[Supplied information]

────────

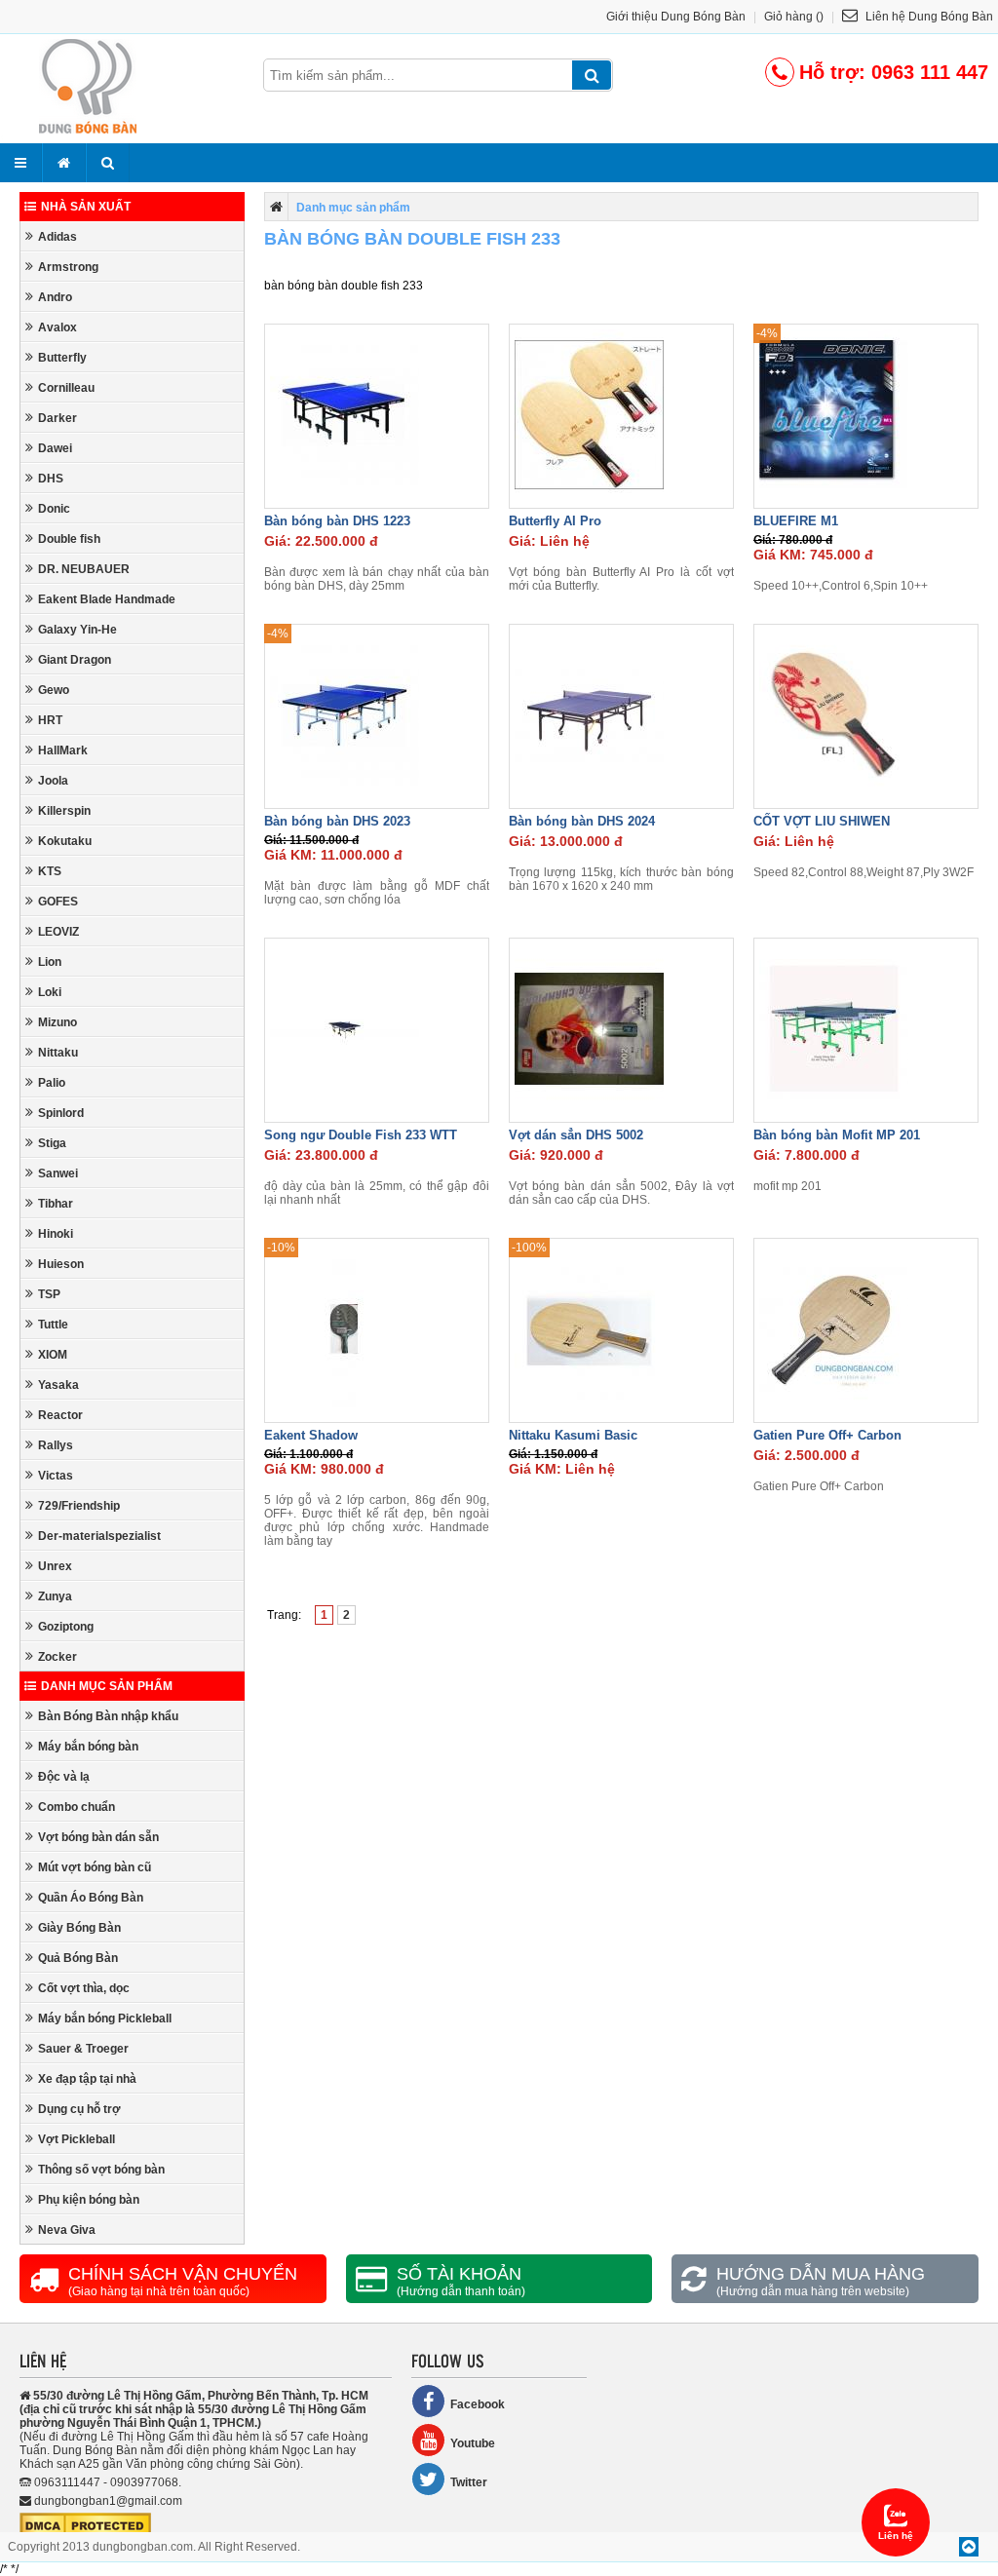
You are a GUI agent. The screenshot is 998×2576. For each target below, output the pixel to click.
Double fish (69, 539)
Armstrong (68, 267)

────────

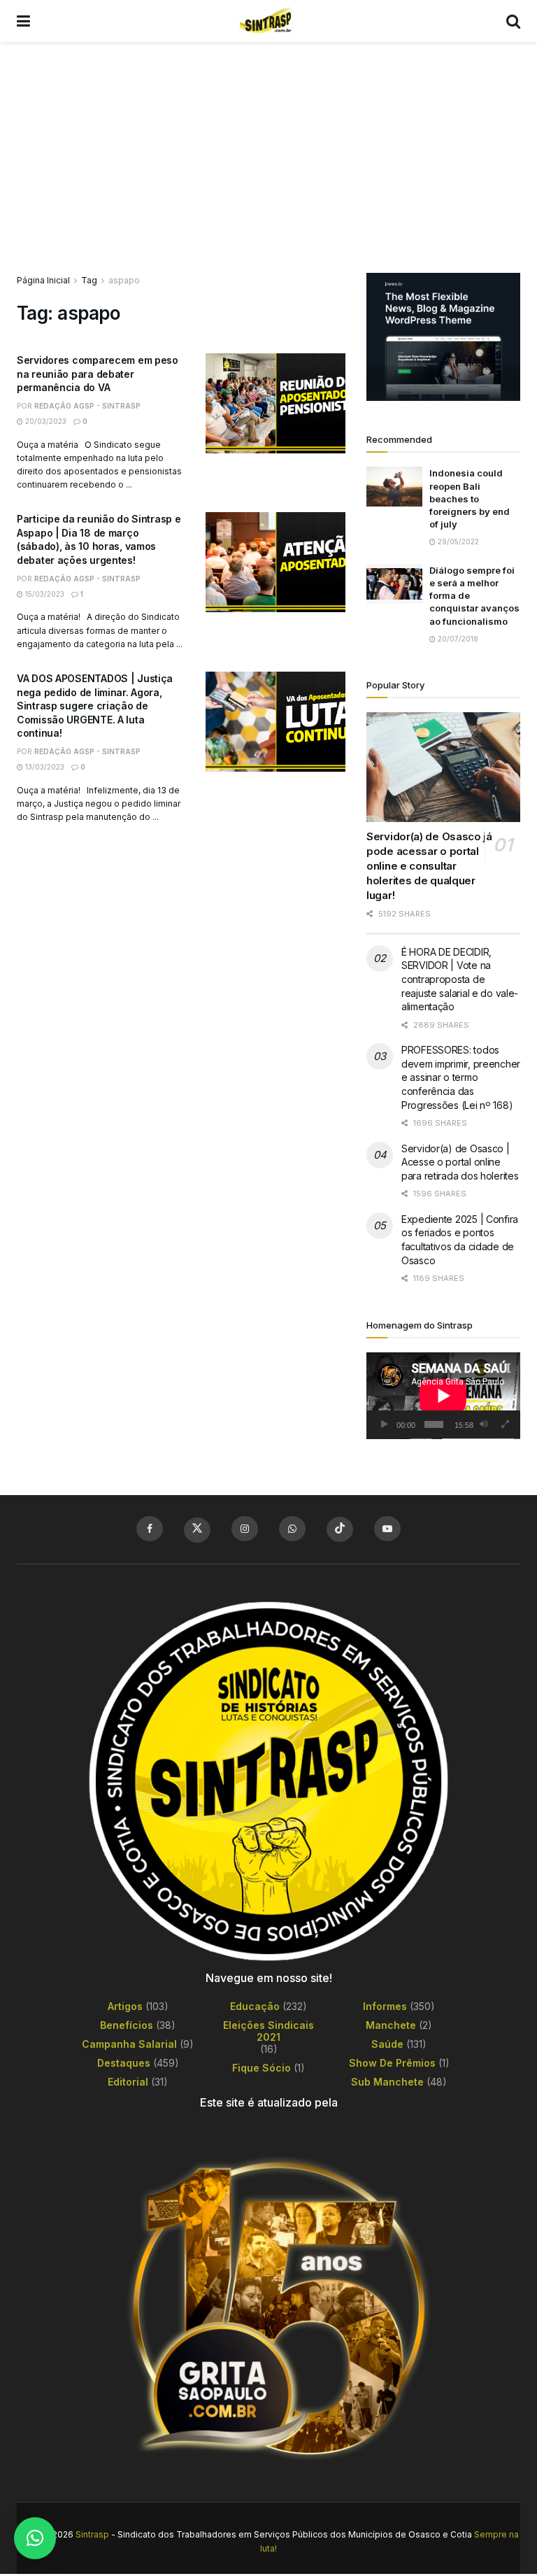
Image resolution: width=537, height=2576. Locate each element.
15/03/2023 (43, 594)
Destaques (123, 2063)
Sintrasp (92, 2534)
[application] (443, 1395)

────────

[What is being asked] Reproduce the lines of the entries above from the one with "You are a GUI" to the one with "Armstrong (68, 267)", both included, exactly and without any other line.

[Exercise answer]
You are a GUI agent. The screenshot is 998×2576. For each target below, output the pixel to click.
Double fish (69, 539)
Armstrong (68, 267)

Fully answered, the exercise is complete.